Yesterday, the Bank of England (BOE) left interest rates unchanged, but the decision was extremely close, with a vote of 5-4 (it was expected to be 6-3). Four decision-makers voted in favour of a 25-basis-point rate cut, paving the way for such a move in December, Commerzbank's FX analyst Michael Pfister notes.
"In addition to the close vote, there were other indications that further interest rate cuts are likely in the coming months. Whereas in September the inflation risks were explicitly highlighted, the risks to the outlook were described as balanced this time. Inflation forecasts were also revised downwards following the weaker figure in September. Our economists therefore continue to expect another interest rate cut as early as December, and they have also added a further step in April to their annual outlook."

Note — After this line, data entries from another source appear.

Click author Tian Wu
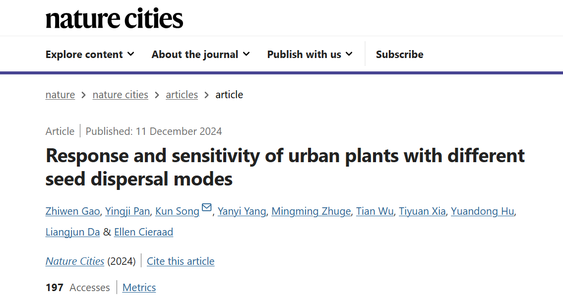The width and height of the screenshot is (563, 303). click(x=375, y=211)
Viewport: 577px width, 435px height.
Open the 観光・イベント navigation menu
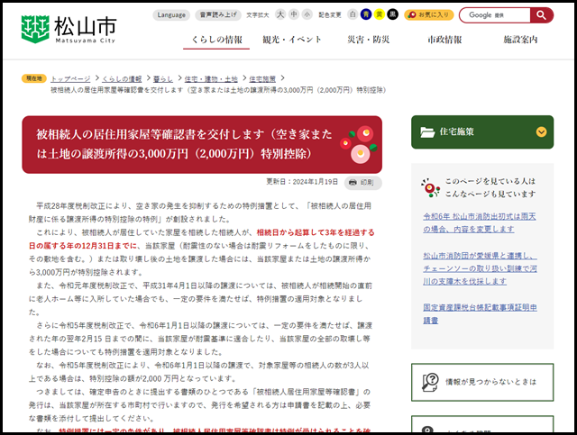(292, 41)
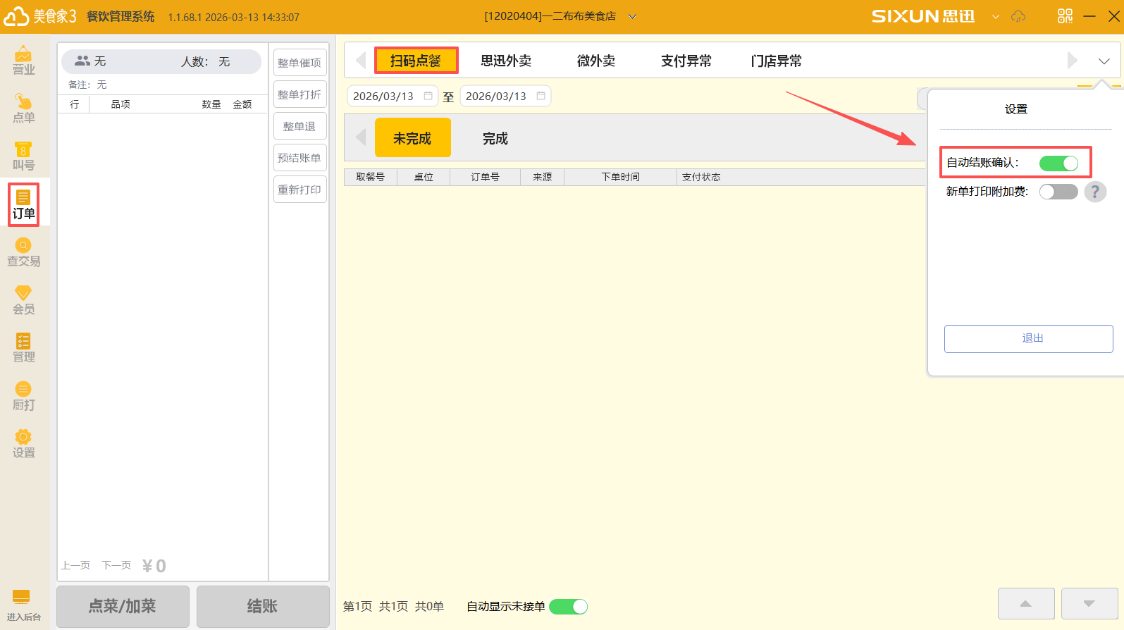Click the QR code icon in title bar
Viewport: 1124px width, 630px height.
click(1065, 16)
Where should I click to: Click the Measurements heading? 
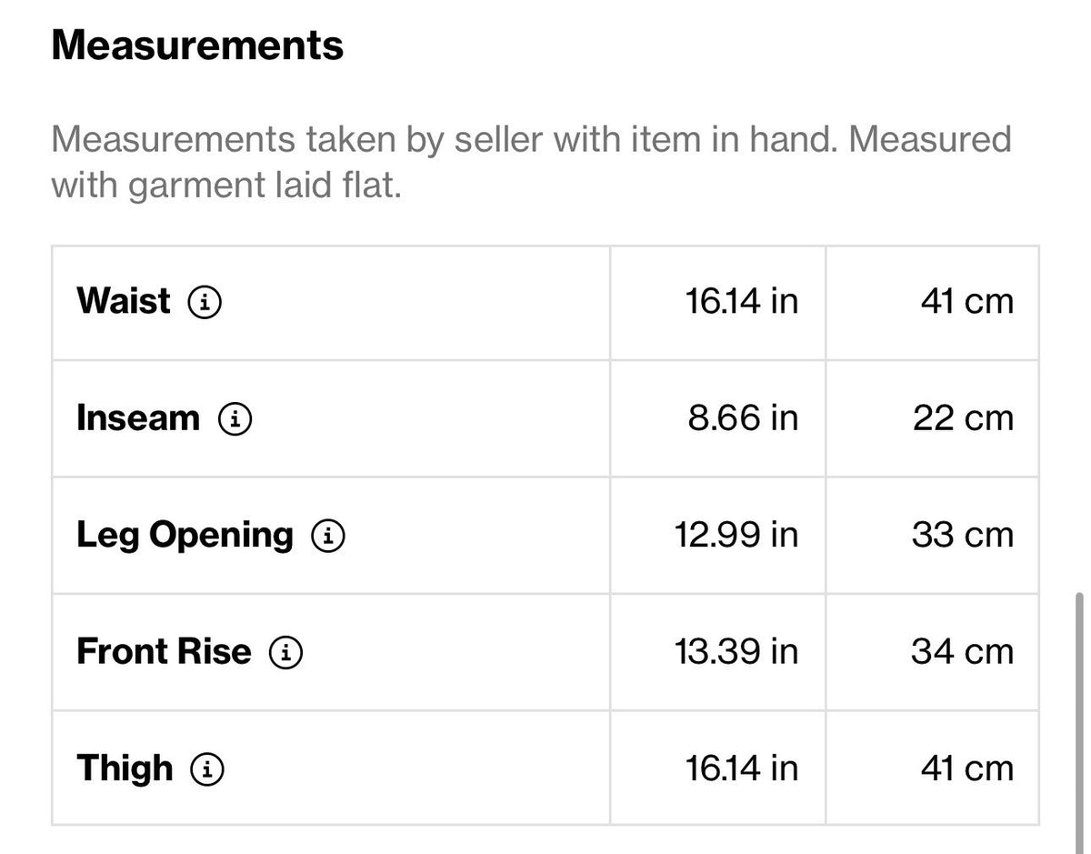(197, 45)
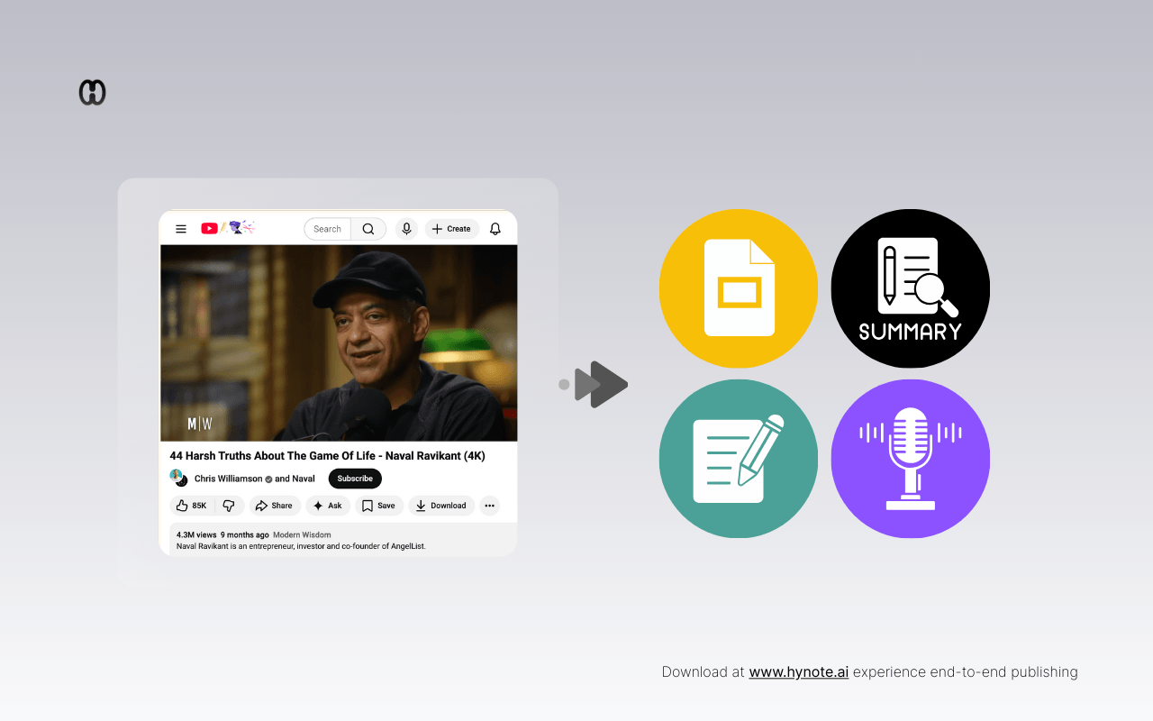The image size is (1153, 721).
Task: Click the YouTube logo
Action: 208,228
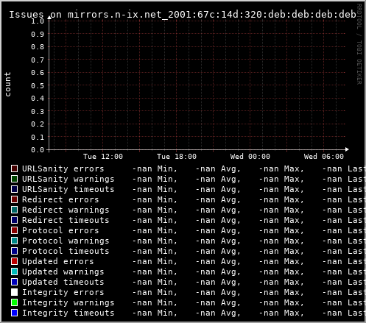The width and height of the screenshot is (366, 323).
Task: Click the Updated errors legend label
Action: 58,261
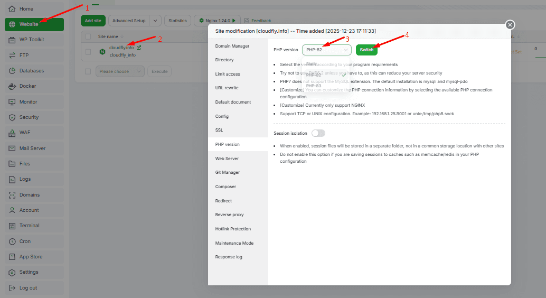Open the WP Toolkit sidebar icon

click(x=12, y=40)
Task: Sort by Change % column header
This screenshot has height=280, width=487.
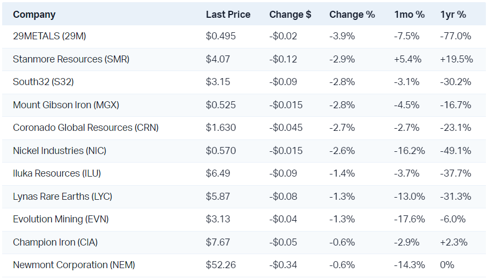Action: pos(352,15)
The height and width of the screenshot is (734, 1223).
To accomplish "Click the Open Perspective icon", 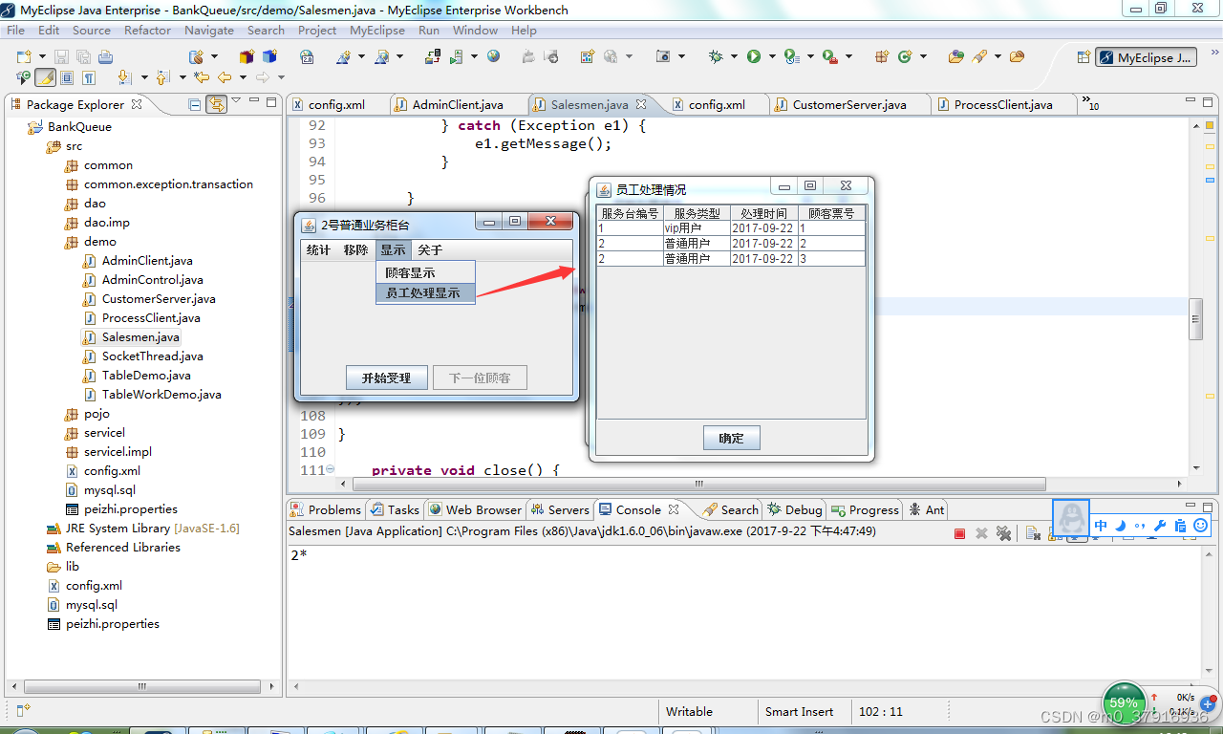I will tap(1083, 57).
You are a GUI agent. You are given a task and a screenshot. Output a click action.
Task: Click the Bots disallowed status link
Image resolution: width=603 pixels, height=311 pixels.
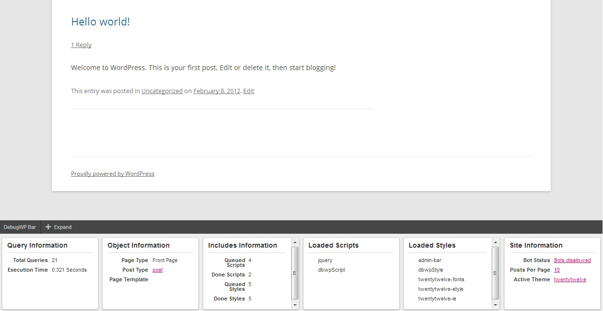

"These developments are already providing some arguments for a weaker pound. However, we currently consider the approaching budget to be the greater risk factor. Recently, reports have emerged that the government is considering increasing the income tax and introducing a penalty tax for wealthy individuals looking to leave the country. While we welcome the government's acknowledgement of the conflict between its election promises of a balanced budget and no increase in its main sources of revenue, there is a risk that the budget will contain difficult decisions that will weigh on the pound."
"We have therefore adjusted our EUR/GBP forecast, expecting a value of 0.88 by the end of December and 0.89 in the first half of next year, by which time the effects of the budget and further monetary policy will be clearer. Currently, however, the risks clearly favour an even weaker pound, even though we continue to believe that the market somewhat underestimates the figures from the real economy."